Cisco Security and IBM SOAR

IBM SOAR Incident Response Platform (IRP) is the leading platform for orchestrating and automating incident response processes. IBM SOAR IRP quickly and easily integrates with your organization’s existing security and IT investments. It makes security alerts instantly actionable, provides valuable intelligence and incident context, and enables adaptive response to complex cyber threats. IBM SOAR IRP includes Dynamic Playbooks, that provide the agility, intelligence, and sophistication needed to contend with complex attacks, automatically adapting to real-time incident conditions.

Product Integrations

Umbrella: The Cisco Umbrella enforcement API, included with Umbrella Platform, integrates directly with the IBM SOAR incident response platform. This app allows for streamlined malicious domain-based threat mitigation, extending network and on-prem based intelligence and threat containment to where your users operate. SOAR & Investigate: This app combines Cisco Umbrella Investigate API integration with the IBM SOAR Incident Response Platform, the leading platform for orchestration of people, process, and technology. This integration includes out-of-the-box workflows that provide threat analysis in a single workbench and a set of discrete functions that SOAR administrators can easily deploy in custom workflows.

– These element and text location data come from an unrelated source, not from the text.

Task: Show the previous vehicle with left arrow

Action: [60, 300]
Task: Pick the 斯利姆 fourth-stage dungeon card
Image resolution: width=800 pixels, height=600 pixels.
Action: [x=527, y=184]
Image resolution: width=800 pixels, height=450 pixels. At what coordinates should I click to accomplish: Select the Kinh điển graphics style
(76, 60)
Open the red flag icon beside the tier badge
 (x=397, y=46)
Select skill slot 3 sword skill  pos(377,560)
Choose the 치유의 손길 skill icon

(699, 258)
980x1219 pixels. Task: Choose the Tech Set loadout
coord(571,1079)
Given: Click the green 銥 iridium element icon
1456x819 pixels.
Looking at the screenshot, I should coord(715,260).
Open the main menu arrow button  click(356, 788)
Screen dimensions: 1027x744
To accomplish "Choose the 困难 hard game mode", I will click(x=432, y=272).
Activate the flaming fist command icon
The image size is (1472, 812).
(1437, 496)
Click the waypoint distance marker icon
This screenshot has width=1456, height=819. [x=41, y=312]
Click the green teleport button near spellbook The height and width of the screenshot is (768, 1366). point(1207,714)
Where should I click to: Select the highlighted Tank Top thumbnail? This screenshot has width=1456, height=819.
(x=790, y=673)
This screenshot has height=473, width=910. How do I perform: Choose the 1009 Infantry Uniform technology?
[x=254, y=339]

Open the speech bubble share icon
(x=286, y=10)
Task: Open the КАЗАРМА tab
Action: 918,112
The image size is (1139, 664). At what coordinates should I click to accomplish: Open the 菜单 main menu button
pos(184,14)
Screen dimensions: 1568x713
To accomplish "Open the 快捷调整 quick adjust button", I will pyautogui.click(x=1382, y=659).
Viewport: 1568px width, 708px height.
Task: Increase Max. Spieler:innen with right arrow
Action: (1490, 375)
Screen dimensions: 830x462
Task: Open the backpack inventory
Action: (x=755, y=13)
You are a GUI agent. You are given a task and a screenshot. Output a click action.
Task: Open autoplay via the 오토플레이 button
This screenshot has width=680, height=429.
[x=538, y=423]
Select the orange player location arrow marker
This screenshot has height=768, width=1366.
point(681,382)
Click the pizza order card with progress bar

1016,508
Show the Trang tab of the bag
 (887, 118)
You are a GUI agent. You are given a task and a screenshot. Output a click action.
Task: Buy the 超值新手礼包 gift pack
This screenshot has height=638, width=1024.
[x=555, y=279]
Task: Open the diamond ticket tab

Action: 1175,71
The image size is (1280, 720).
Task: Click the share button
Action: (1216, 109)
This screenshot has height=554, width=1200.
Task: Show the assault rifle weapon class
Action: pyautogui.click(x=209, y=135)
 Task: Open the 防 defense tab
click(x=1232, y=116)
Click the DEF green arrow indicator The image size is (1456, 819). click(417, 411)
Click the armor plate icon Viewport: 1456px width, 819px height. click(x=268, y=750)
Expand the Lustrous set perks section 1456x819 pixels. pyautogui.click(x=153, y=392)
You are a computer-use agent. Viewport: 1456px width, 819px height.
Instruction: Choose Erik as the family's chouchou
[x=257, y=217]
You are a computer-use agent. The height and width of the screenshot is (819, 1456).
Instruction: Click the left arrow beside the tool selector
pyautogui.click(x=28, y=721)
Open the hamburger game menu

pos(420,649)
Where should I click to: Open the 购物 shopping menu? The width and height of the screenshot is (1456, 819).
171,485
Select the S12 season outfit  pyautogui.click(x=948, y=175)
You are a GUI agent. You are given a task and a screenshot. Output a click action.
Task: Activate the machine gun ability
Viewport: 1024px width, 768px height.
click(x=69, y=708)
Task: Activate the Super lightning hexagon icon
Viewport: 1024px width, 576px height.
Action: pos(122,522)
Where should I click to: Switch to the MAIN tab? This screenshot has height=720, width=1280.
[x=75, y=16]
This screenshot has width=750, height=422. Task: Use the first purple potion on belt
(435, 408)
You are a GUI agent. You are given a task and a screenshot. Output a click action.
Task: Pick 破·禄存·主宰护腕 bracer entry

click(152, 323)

Secure Malware Analytics: The IBM SOAR + Cisco Malware Analytics app provides security teams with actionable insights needed to respond to incidents faster. Built directly into the SOAR Incident Response Platform, this powerful integration enables analysts to rapidly drill down from SOAR into the Malware Analytics unified malware analysis and threat intelligence platform. Analysts in SOAR can both look up indicators of compromise within Malware Analytics and submit suspected malware for detonation within the sandbox technology. These findings are automatically pulled into an incident report. Security teams gain valuable incident data (for example, affected assets, related system information, forensic evidence, and threat intelligence) and can populate it into SOAR’s powerful and dynamic response playbooks.

Secure Endpoint: Cisco Security Endpoint integration with QRadar provides a consolidated view of security events across endpoints in a single dashboard eliminating the need to toggle between tools and monitoring of real-time endpoint threat detection. Security analysts can search, correlate, and analyze Cisco Security Endpoint threat events within QRadar. Then quickly drill down into detected threats; including identifying the user who initiated the attack, which machine the threat originated, and what file triggered the attack.